Wednesday, July 23, 2008

Pinpointing Crme

Heather Brooke in the Guardian last week suggests that the reason crime statistics are not published at a very detailed level by the Met is because they are concerned about being held to account for crime:
Knowing what crimes happen and where is important for several reasons. First, people want to know how safe (or unsafe) they are. They need accurate and detailed data if they are to form an opinion of the safety of their neighbourhood. When they know what's happening, they are in a better position to help or support the police. They are also better able to hold the police to account. This is perhaps what the police fear most...
Perhaps this is oversimplifying the issue. There has been much discussion within academic and police circles about the anonymisation of crime statistics, what precisely would constitute adequate anonymity? Is just leaving out the victims name but providing precise address details sufficient? Remember that a unit postcode in urban areas represents about 12 houses, would it be ok to pinpoint a crime to that extent? Heather Brooke talks about mapping crime to "street level" - unfortunately defining a street for this purpose may not be as easy as it sounds, how would one distinguish between a cul de sac with only 4 houses and a major thoroughfare with several hundred? There may also be some crime types which need to be anonymised to a greater extent than others to ensure that no one can deduce the identity of the victim (or alleged perpetrator) from the apparent location shown on a crime map - family violence and child abuse for example might fall into this category.

Publishing information that can be de-anonymised (horrible word) through local knowledge for example could be counter productive and might indeed breach a victims right to privacy. The potential difficulties are not insuperable and I do not believe that the reluctance to publish detailed information by the police service is part of an effort to avoid being held accountable.

Perhaps what is needed is a carefully considered model of what information should be published at what level of granularity to protect the rights of the victim whilst providing useful information to the public. One for the Jill Dando Institute?

5 comments:

Charles said...

All good points, Steve, especially about how anonymised a (for example) postcode would be.

But I'd take issue with this: "I do not believe that the reluctance to publish detailed information by the police service is part of an effort to avoid being held accountable."

Well, there's definitely resistance among police forces to have their crime stats revealed even to each other; Brian Paddick explained as much on the Today programme (there's a transcript on the Free Our Data blog).

Steven said...

Charles

Reading through the interview transcript at http://www.freeourdata.org.uk/blog/?p=200 it seems that Brian Paddick is suggesting that the principal way that the crime maps would impact on crime levels is through peer review rather than public scrutiny.
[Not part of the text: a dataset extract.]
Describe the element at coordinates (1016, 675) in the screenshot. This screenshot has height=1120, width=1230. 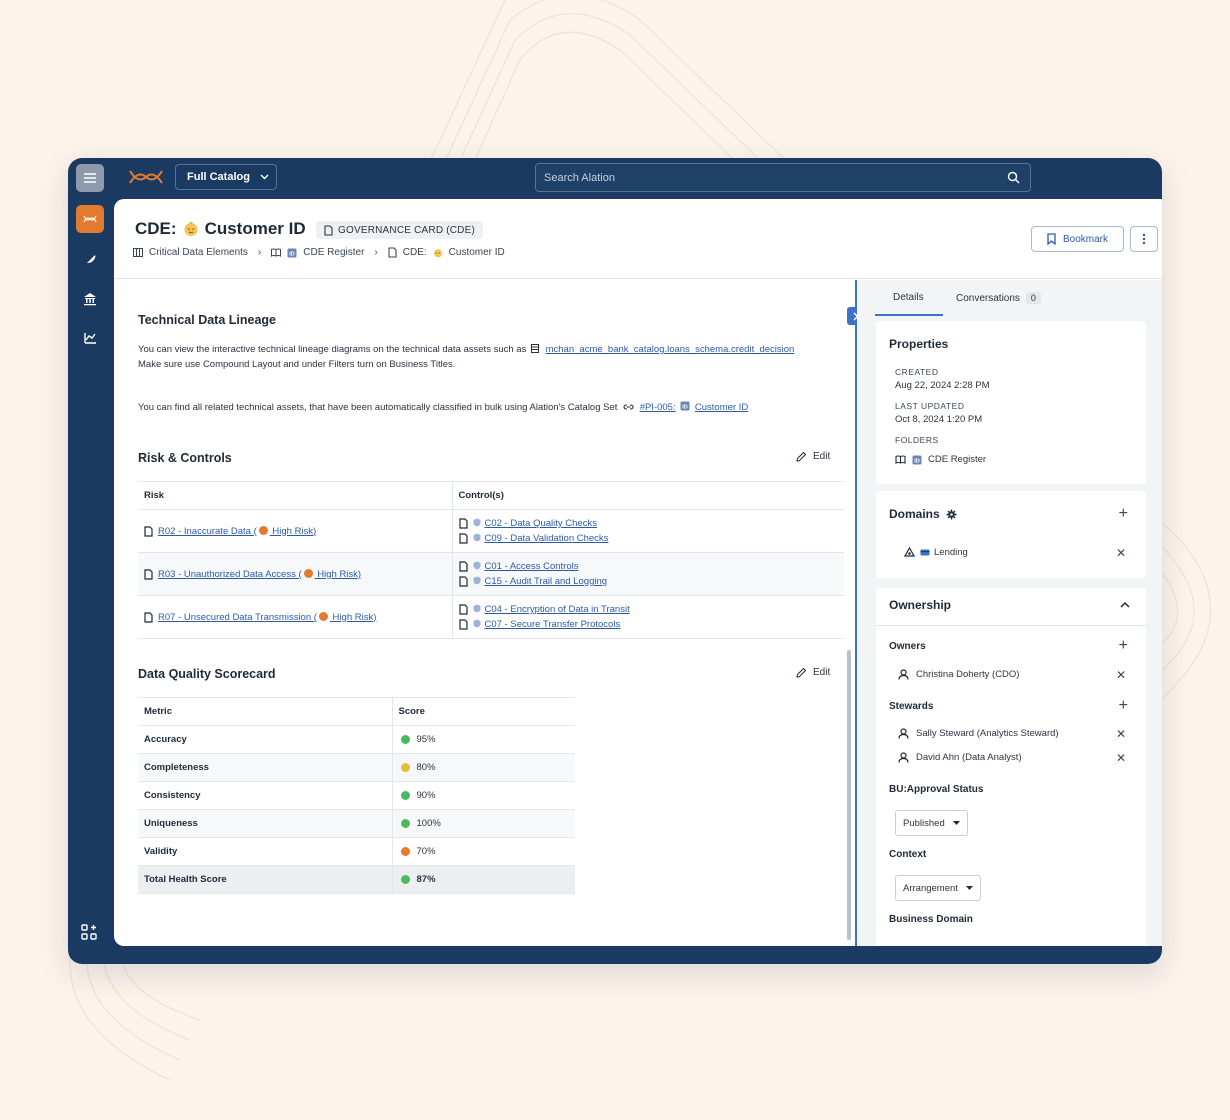
I see `owner-item: Christina Doherty (CDO) ✕` at that location.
If there was a national site that accumulated and where appropriate aggregated crime statistics people would not only be able to understand trends in their neighbourhood but would also be able to benchmark one force against another - would be powerful for the Home office as well.

Christopher Osborne said...

Unfortunately we're dealing with a public service that can't even introduce a nation-wide database system.

They need to sort out their base infrstructure now, and then start thinking about analysis. All police forces store their data according to different conventions, any analysis on inconsistent data is bunk.

You'd have one police force proudly displaying their reduced crime dates and another one claiming that they'd cooked the books.

Lets not even talk about the fact that the Police and Ambulance services don't even share data...

Steven said...

Christopher

I think we agree.

We need a national database which drives a standard approach to recording stats and would allow meaningful comparisons. The current situation which each force deciding what to publish and at what level of granularity and currency is not ideal.

Data sharing between emergency services is another topic but i would imagine that the police would be happy to at least share the data they are willing to make public through some form of interface.